CRISPR-Cas9技术自2012年问世以来彻底改变了基因组编辑领域，但永久性基因组改变可能引发不可预测的风险。RNA碱基编辑作为一种可逆且剂量可控的替代方案，通过效应蛋白（如ADAR、APOBEC）和靶向系统（如dCas13）实现单核苷酸精准修饰。与DNA编辑相比，RNA编辑的瞬时性规避了伦理争议，同时克服了siRNA等技术无法修复点突变的局限性。

2. RNA编辑器的靶向系统

当前靶向系统分为三类：

• •

  RNP系统：以CRISPR-dCas13为主导，其中Cas13j家族（如424 aa的ChiCas13j）因超小尺寸成为AAV递送的理想选择。

• •

  蛋白质系统：如PUF结构域，可编程识别8-nt RNA序列。

• •

  RNA系统：如H/ACA box snoRNA，通过内源性机制招募效应蛋白。

3. A-to-I编辑器：从外源到内源ADAR的进化

外源ADAR工具如SNAP-ADAR通过共价连接gRNA与ADAR脱氨酶结构域（DD）实现编辑，而Cas-ADAR（如REPAIRv2）通过dCas13融合ADAR2 DD提升特异性。内源ADAR策略如LEAPER利用环状arRNA招募内源ADAR，编辑效率达80%，而CLUSTER通过G•U摆动配对进一步降低脱靶。

4. C-to-U编辑器：APOBEC的挑战

RESCUE系统通过进化ADAR2 DD实现C-to-U编辑，但伴随A-to-I脱靶。CURE工具改用APOBEC3A，但全局脱靶仍待解决。

5. U-to-Ψ编辑器：无义突变的克星

RESTARTv3通过工程化snoRNA引导DKC1将PTC中的U转化为Ψ，抑制NMD并促进通读，在Hurler综合征模型中恢复12%的IDUA酶活性。

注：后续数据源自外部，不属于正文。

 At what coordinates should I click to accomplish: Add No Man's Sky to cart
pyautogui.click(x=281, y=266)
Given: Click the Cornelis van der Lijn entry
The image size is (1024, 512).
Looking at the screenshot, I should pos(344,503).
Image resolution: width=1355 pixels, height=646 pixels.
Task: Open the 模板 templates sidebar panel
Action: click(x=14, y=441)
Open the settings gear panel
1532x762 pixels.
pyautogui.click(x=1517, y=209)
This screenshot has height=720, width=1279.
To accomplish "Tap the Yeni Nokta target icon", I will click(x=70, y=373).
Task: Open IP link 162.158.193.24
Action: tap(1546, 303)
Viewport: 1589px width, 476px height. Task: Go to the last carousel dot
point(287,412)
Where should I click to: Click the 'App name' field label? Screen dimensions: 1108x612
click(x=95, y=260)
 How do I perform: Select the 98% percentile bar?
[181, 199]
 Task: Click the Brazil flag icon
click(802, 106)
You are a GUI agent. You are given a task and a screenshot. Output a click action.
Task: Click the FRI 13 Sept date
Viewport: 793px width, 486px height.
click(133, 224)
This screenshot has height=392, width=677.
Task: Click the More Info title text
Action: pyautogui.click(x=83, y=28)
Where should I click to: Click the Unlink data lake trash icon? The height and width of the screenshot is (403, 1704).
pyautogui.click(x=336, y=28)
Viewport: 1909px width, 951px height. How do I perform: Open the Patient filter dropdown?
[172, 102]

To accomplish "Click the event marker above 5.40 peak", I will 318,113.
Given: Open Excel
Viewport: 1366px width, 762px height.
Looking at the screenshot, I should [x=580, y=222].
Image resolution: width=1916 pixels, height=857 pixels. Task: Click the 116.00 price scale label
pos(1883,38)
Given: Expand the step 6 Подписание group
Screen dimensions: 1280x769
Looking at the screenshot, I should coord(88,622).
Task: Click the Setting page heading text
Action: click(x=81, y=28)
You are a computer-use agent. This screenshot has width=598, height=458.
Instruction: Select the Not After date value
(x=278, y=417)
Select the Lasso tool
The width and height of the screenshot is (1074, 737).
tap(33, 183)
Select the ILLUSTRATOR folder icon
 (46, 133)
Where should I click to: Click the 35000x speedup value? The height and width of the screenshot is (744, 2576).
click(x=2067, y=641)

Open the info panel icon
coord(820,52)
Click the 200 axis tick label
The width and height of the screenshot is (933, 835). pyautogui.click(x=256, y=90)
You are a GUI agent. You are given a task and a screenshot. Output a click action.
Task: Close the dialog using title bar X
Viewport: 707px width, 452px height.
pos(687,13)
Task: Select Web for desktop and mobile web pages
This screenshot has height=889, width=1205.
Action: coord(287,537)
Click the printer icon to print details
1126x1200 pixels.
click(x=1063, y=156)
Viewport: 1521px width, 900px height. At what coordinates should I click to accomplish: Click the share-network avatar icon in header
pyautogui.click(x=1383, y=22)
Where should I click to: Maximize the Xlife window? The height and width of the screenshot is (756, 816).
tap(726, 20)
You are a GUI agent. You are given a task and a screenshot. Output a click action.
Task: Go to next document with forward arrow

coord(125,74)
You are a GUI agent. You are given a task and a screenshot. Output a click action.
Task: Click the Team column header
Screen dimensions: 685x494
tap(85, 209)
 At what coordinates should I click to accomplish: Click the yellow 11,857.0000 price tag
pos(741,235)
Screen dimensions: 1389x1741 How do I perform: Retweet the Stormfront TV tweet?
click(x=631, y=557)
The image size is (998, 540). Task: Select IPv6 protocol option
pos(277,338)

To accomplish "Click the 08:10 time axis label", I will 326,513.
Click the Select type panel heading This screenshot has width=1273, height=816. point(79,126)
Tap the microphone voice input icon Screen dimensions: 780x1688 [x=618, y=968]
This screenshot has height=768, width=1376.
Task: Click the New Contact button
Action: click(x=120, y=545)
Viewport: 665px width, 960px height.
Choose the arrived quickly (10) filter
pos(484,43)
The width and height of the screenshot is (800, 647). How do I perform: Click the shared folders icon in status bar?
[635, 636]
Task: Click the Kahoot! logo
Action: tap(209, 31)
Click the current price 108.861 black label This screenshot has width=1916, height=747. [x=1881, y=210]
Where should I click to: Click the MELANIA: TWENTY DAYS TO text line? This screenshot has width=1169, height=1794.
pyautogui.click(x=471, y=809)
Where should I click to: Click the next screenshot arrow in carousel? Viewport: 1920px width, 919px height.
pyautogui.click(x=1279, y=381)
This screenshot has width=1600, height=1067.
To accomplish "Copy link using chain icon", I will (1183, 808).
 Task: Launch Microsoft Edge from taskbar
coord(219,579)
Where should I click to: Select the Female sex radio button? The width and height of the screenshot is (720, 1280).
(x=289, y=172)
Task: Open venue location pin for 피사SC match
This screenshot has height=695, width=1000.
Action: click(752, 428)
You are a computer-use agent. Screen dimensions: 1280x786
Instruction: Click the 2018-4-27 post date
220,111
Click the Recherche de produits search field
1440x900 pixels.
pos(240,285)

6. A-to-m⁶A/m⁶A-to-A编辑器：表观转录组调控

TRADES系统通过SunTag招募多个ALKBH5实现m⁶A去甲基化，而光控CRISPR-dCas13允许红/远红光循环调控m⁶A修饰。

7. 递送平台：AAV与LNP的博弈

• •

  AAV：持久表达但容量受限，适用于单剂量治疗（如RESTARTv3）。

• •

  LNP：可递送大载荷（如SNAP-ADAR），但需多次给药。

8. 治疗应用实例

• •

  Hurler综合征：LEAPER 2.0通过AAV递送恢复10%的IDUA活性。

• •

  囊性纤维化：RESTARTv2在CFTR-R553X模型中实现37%的通读效率。

9. 挑战与展望

当前瓶颈包括C-to-U编辑器的低效率、递送的组织特异性不足等。未来或通过深度学习优化gRNA设计、开发诱导型编辑器实现时空控制，推动RNA编辑迈向临床。